Les exilés d’hier étaient-ils épargnés par ces accusations ? Les étrangers sont-ils vraiment surreprésentés dans la délinquance ? Jusqu’à quel point et quelles en sont les raisons ? Est-il pertinent de justifier un durcissement de l’accueil sur cette théorie ?

Cet article tente de répondre à toutes ces questions.

Historique du préjugé

Tout d’abord, coupons court au préjugé prétendant que les précédentes vagues d’immigration étaient « mieux intégrées et culturellement plus proches de nous ».

C’est ce que prétendent beaucoup de descendants d’immigrés, y compris des hommes politiques qui soutiennent aujourd’hui une politique de restriction de l’immigration. Les archives montrent pourtant que de tous temps l’étranger a été la cible de préjugés comme leur supposée sur-délinquance, y compris en s’appuyant sur des chiffres, notamment quand il s’agissait de faire évoluer la loi les concernant.

En 1886, Alexandre Bérard, alors substitut du procureur de Lyon, produit un rapport intitulé « L’invasion des étrangers et la taxe de séjour », dans l’objectif de proposer une évolution législative imposant une taxe pour les étrangers désirant travailler en France. Il écrit, concernant les immigrés : « Combien se jettent sur la terre de France pour y vivre dans l’oisiveté et y grossir l’armée du crime ? (…) Aussi, au point de vue criminel, tout aussi bien qu’au point de vue économique, l’invasion étrangère constitue-t-elle un danger permanent pour notre pays. En effet, si l’on consulte les statistiques criminelles, on s’aperçoit que les étrangers y figurent pour un chiffre très élevé, proportionnellement à leur nombre. Alors qu’ils ne forment qu’un trente­septième de notre population totale, on peut compter qu’ils figurent pour un dixième environ sur le nombre de nos condamnés pour crimes et délits de droit commun. »

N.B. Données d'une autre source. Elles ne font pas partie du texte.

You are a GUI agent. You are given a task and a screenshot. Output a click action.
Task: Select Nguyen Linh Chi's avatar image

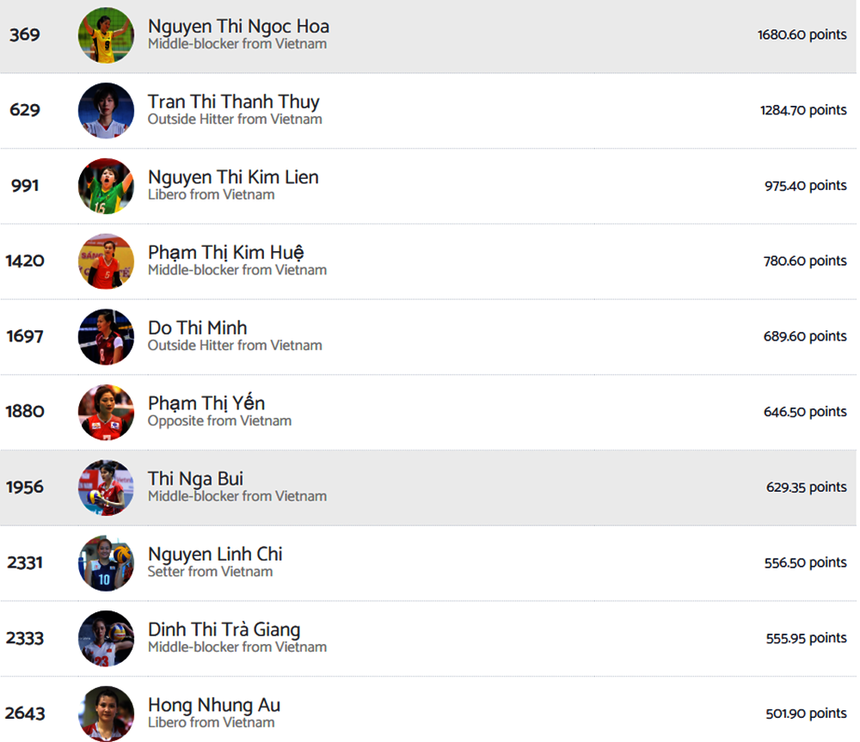pyautogui.click(x=106, y=563)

Ces mots sont suivis d’un « tableau des individus nés à l’étranger, arrêtés dans le ressort du tribunal de la Seine, durant les années 1879, 1880, 1882 et 1883, ainsi que leur pays d’origine. » (1)

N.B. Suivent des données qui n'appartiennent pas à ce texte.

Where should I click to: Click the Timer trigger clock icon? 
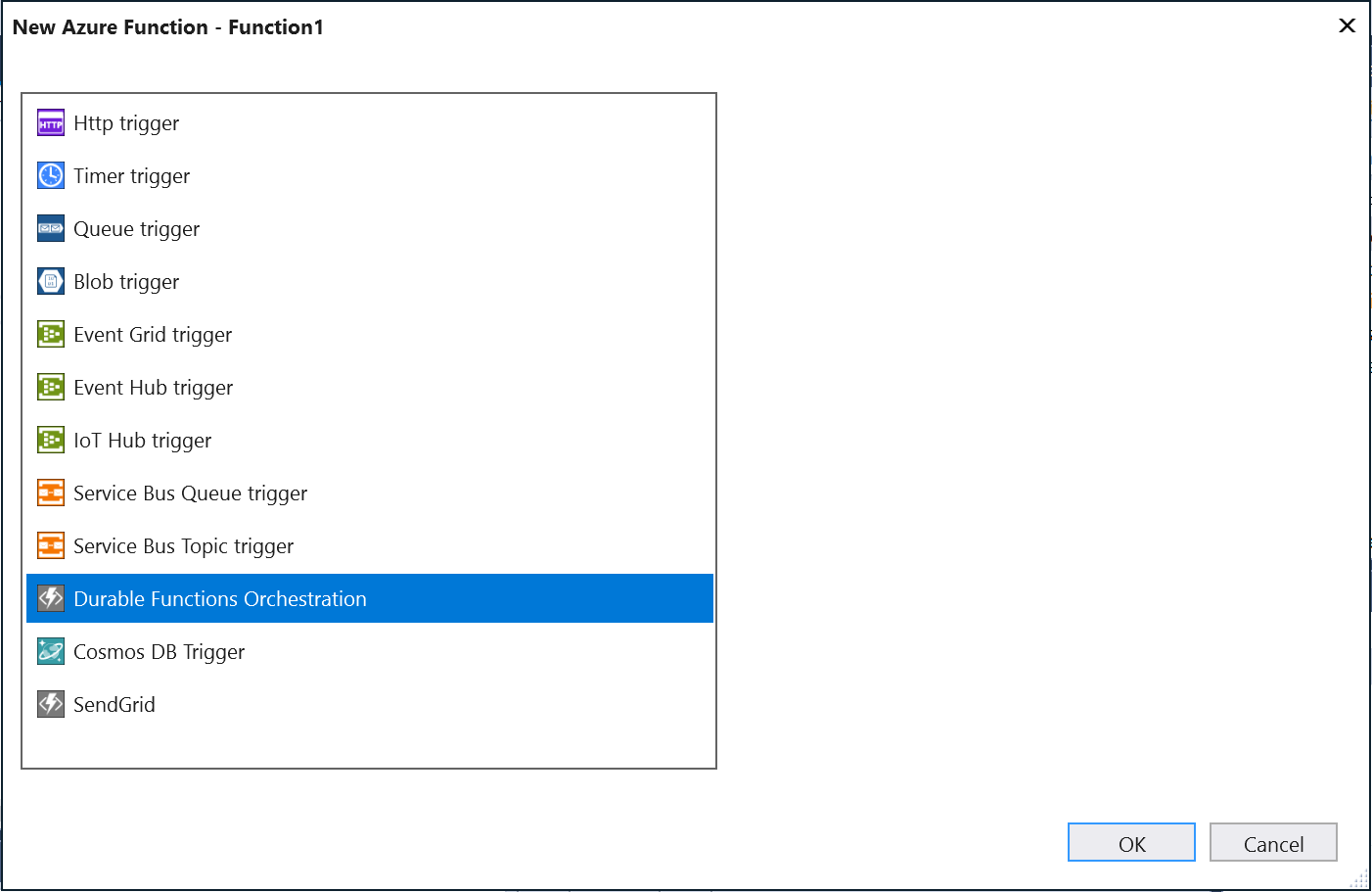(51, 176)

Comme le montre l’image ci-dessous, les étrangers visés sont… les Belges, les Italiens et les Allemands.

Il en conclut : « Ainsi, tant au point de vue de la sécurité publique qu’au point de vue économique et commercial, l’invasion des étrangers, livrée à elle-même, sans garantie aucune, constitue un danger national et il est du devoir du législateur de se préoccuper de cette situation qui devient si menaçante qu’il faudrait être aveugle pour ne la point voir.»

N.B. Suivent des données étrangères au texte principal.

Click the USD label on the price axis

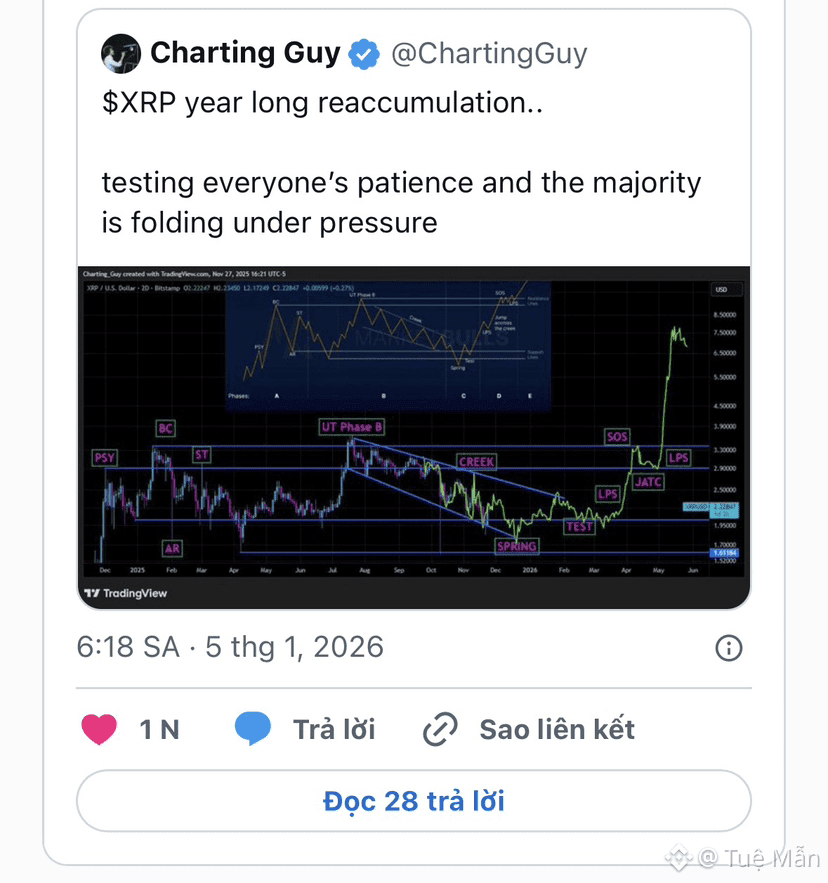[x=720, y=290]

Dans l’entre-deux guerre, les nationalités incriminées évoluent, les nord-africains commençant à être ciblés.

L’historien Ralph Schor dédie un chapitre à ce sujet dans sa thèse « L’opinion française et les étrangers, 1919-1939 ». Il écrit : « Les statistiques enseignaient que les étrangers les plus dangereux étaient ceux qui venaient des pays les plus éloignés ou les plus méridionaux. Georges Mauco calcula qu’au cours des années vingt, la criminalité des Africains s’était révélée quinze fois supérieure à celle des Français ; pour les Polonais, il fallait multiplier par quatre, pour les Italiens et les Portugais par trois, pour les Espagnols par deux ; » (2)

 

La presse d’extrême-droite de l’époque, comme « L’Action Française », dirigé par Charles Maurras, mais aussi « L’ami du peuple » ou « L’œuvre », journaux xénophobes de l’époque, véhiculaient ces mêmes accusations, à l’instar de la presse d’extrême-droite d’aujourd’hui (Valeurs Actuelles, Causeur, etc.), mais aussi de la droite plus classique, comme le Figaro et d’autres.

En 1984, Alain Griotteray, sympathisant de l’Action Française, co-fondateur de l’UDF et actionnaire fondateur de « Minute », publie un livre intitulé « Les immigrés, le choc »(3), dans lequel il écrit : « Le taux brut de la délinquance imputable aux étrangers est en effet très supérieur à celui des nationaux : il s’établissait à 24,9 pour mille pour les étrangers en 1980 (en augmentation de 30% par rapport à 1976) et à 10,8 pour mille pour les français toujours en 1980 (en progression de 31% par rapport à 1976).»

Contrairement à ce que prétendent régulièrement les hommes politiques issus de l’immigration, leurs parents ou grands-parents étaient déjà victimes hier des mêmes accusations qu’ils portent aujourd’hui, afin de justifier d’une restriction de l’accueil des étrangers.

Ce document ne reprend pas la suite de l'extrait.